Pip is a replacement (improvement) for setuptools' easy_install. It does everything easy_install does, plus a lot more (make sure all desired distributions can be downloaded before actually installing any of them to avoid broken installs, list installed distributions and versions, uninstall, search PyPI, install from a requirements file listing multiple distributions and versions...).
Pip currently does not support installing any form of precompiled or binary distributions, so any distributions with extensions requiring compilation can only be installed if you have the appropriate compiler available. Supporting installation from Windows binary installers is on the roadmap, but it's not clear when it will happen.
Until recently, pip's Windows support was flaky and untested. Thanks to a lot of work from Dave Abrahams, pip trunk now passes all its tests on Windows (and there's a continuous integration server helping us ensure it stays that way), but a release has not yet been made including that work. So more reliable Windows support should be coming with the next release.

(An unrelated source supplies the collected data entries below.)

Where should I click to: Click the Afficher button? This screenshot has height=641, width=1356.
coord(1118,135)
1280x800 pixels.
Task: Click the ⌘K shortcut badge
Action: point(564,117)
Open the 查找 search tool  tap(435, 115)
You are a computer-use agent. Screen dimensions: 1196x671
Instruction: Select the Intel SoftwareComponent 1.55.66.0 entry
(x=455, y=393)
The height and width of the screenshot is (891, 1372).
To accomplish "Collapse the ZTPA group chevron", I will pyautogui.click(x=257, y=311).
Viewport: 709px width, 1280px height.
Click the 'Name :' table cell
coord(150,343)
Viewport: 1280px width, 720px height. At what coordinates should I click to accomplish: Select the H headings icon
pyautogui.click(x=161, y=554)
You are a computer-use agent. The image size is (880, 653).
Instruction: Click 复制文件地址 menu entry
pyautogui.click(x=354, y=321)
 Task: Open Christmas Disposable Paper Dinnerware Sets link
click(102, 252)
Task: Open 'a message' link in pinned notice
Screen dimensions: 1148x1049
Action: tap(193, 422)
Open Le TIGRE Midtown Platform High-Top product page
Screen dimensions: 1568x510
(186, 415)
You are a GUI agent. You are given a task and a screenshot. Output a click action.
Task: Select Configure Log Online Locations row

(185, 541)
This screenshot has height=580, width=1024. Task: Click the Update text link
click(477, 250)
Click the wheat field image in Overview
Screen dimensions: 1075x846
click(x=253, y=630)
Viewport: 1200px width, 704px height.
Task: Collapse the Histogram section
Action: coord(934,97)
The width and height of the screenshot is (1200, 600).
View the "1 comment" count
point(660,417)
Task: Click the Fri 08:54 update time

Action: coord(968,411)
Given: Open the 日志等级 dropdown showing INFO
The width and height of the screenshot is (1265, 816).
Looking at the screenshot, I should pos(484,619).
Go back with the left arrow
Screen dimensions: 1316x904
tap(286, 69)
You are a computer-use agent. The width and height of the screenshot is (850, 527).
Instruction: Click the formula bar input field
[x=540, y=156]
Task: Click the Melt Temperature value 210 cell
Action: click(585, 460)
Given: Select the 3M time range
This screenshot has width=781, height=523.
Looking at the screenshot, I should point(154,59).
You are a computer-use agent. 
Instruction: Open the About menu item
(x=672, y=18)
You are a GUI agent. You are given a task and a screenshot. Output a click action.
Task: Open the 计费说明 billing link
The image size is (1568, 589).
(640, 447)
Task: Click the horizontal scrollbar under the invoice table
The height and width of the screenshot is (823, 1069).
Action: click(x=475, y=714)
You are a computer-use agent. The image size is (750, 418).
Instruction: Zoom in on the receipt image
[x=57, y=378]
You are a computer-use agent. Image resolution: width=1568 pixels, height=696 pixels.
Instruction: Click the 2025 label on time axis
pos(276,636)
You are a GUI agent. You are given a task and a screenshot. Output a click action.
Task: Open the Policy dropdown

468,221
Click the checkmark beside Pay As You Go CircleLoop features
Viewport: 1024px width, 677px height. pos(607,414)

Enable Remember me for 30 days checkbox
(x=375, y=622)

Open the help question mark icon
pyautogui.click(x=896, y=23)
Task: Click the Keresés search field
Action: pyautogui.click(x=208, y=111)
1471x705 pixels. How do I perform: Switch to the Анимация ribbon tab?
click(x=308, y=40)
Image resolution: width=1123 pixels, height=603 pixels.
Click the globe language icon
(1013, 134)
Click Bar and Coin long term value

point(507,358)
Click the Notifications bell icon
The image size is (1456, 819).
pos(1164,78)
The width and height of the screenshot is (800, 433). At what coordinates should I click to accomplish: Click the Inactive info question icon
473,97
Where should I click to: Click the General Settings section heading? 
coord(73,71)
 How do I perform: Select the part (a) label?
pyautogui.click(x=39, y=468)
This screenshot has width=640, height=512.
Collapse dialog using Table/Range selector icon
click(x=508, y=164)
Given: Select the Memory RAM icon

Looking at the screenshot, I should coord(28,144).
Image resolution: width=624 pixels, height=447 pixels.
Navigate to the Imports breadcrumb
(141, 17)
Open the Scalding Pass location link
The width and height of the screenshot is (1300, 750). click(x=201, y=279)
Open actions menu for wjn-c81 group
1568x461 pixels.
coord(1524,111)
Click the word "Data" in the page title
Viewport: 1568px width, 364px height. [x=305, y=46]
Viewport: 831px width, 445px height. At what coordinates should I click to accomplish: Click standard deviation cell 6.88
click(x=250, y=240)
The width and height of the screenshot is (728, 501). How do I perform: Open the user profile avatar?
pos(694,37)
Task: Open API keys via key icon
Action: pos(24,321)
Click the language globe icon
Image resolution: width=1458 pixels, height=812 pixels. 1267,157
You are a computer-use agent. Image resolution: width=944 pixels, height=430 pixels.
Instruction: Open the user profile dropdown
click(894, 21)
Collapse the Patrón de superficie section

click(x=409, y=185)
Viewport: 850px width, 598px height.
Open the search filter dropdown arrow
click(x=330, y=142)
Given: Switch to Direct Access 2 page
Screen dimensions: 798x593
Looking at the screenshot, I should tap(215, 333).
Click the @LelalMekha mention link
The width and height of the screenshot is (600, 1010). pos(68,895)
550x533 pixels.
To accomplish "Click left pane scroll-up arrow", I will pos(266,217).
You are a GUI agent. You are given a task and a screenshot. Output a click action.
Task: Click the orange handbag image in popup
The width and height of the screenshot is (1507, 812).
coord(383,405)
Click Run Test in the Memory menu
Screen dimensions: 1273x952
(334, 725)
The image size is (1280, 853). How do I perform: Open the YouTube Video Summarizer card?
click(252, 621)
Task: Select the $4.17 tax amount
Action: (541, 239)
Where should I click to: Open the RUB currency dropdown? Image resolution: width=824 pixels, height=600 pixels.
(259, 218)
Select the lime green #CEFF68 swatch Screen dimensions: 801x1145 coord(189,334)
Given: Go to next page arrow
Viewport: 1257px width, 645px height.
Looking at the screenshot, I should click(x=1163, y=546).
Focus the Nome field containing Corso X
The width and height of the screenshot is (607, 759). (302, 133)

All the standard Python package installation mechanisms store all metadata about installed distributions in a file or files next to the actual installed package(s). Distutils uses a distribution_name-X.X-pyX.X.egg-info file, pip uses a similarly-named directory with multiple metadata files in it. Easy_install puts all the installed Python code for a distribution inside its own zipfile or directory, and places an EGG-INFO directory inside that directory with metadata in it. If you import a Python package from the interactive prompt, check the value of package.__file__; you should find the metadata for that package's distribution nearby.
Info about installed distributions is only stored in any kind of global registry by OS-specific packaging tools such as Windows installers, Apt, or RPM. The standard Python packaging tools don't modify or pay attention to these listings.
Pip (or, in my opinion, any Python packaging tool) is best used with virtualenv, which allows you to create isolated per-project Python mini-environments into which you can install packages without affecting your overall system. Every new virtualenv automatically comes with pip installed in it.
A couple other projects you may want to be aware of as well (yes, there's more!):
distribute is a fork of setuptools which has some additional bugfixes and features.
distutils2 is intended to be the "next generation" of Python packaging. It is (hopefully) adopting the best features of distutils/setuptools/distribute/pip. It is being developed independently and is not ready for use yet, but eventually should replace distutils in the Python standard library and become the de facto Python packaging solution.
Hope all that helped clarify something! Good luck.
I use windows and python. It is somewhat frustrating, because pip doesn't always work to install things. Python is moving to pip, so I still use it. Pip is nice, because you can uninstall items and use
pip freeze > requirements.txt
pip install -r requirements.txt
Another reason I like pip is for virtual environments like venv with python 3.4. I have found venv a lot easier to use on windows than virtualenv.
If you cannot install a package you have to find the binary for it. http://www.lfd.uci.edu/~gohlke/pythonlibs/
I have found these binaries to be very useful.
Pip is trying to make something called a wheel for binary installations.
pip install wheel
wheel convert path\to\binary.exe
pip install converted_wheel.whl
You will also have to do this for any required libraries that do not install and are required for that package.